大韓民国の建国史(231)朴大統領に日本との修交を説得したエアハルト首相

日付: 2021年04月07日 00時00分

 「(西ドイツ)政府は基本的な工業投資を先行しました。社会間接資本を拡充しました。市場経済体制を迅速に復旧しました。中小企業の育成に努めました」
ルートヴィヒ・エアハルト首相は椅子から立ちながら朴正煕大統領の腕をつかみこう話した。
「閣下、分断国家としては経済の繁栄のみが共産主義に勝つ道です」
朴大統領は訪問3日目の12月9日の午前、ベートーベン音楽堂へ行き西ドイツにいた留学生、技術訓練生(鉱夫)、看護婦など在留韓国人約170人に会って短い演説をした。
この時、在ドイツ韓人会長だった尹伊桑が答辞をした。尹はすでに1年前に平壌を訪問していた。尹は3年後、東ベルリンスパイ団事件で逮捕される。
朴大統領一行は、連邦下院を訪問してから、エアハルト首相との会談のために首相官邸に到着した。単独会談は、西ドイツから借款を得ようとした朴大統領の発言だけで予定時間の40分が経った。秘書に会談時間を30分間延長するように指示したエアハルト首相は、朴大統領に日本と修交するよう助言した。朴大統領が反発する表情を見せるや、エアハルト首相は語り続けた。
「閣下、われわれドイツとフランスは、歴史上42回も戦争をしています。ところで、コンラート・アデナウアー首相がシャルル・ド・ゴールと会って握手をし、隣国同士が手を握りました。韓国も日本と手を握りましょう」
朴大統領が、日本は謝罪すらしたことがないと言うと、エアハルト首相は言った。
「私の前任者のアデナウアー首相は立派な方でした。ドイツとフランスは本当に仲が悪かったのですが、彼はドゴール仏大統領に会って握手し、手を握りました。閣下、指導者は、過去や現在ではなく、将来を見て行かねばなりません。二国間で協力関係を作ってこそ共産国家からの脅威に備えることができます。日本と手を握りましょう」
朴大統領が依然と日本の行動を容認できないと言うと、エアハルト首相は、慈愛に満ちた表情で朴大統領の手を握って話を続けた。

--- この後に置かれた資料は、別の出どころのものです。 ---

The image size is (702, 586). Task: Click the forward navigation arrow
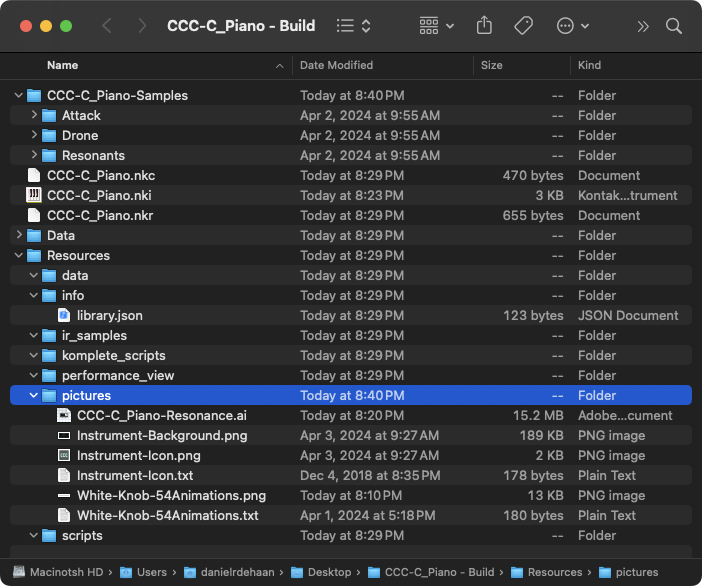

「閣下。すべてが過去のことです。日本と手を取って経済発展を成してください。私たちが、後ろで支援します。そして心を一つにして生きていきましょう。われわれがお手伝いします」
朴大統領は、エアハルト首相の言葉に感激した表情で首相の手を取り合って立った。首脳会談後、午餐が行われた。エアハルト首相は、担保の必要ない財政借款2億5000万マルク(約4770万ドル)を韓国政府に提供すると決定した。両国は1965年からの韓独経済協力3カ年計画に合意した。西ドイツは韓国産綿織物の輸入クォーターを100万マルクから200万マルクに増やした。
この日の夜、朴正煕大統領が主催する晩餐会が開かれた。ルウィブケ大統領夫妻とエアハルト首相夫妻など、政府要人や企業家など約150人が招待された。
12月10日の朝、ボンでの重要日程をすべて終えた朴大統領一行は、鉱夫たちが働くルール地方を訪問した。午前10時40分、ハムボルン鉱山に到着した。朴大統領と陸英修女史は、車中で、鉱夫と看護婦たちが自ら超過勤務をしてそのお金を本国へ送金していることを聞いていた。近くの鉱山で働いている韓国看護婦50人あまりが太極旗を持って大統領を歓迎した。ハムボルン鉱山の講堂で愛国歌が演奏され始めるや、大統領夫妻と600人の鉱夫、看護師が一緒に涙を流した。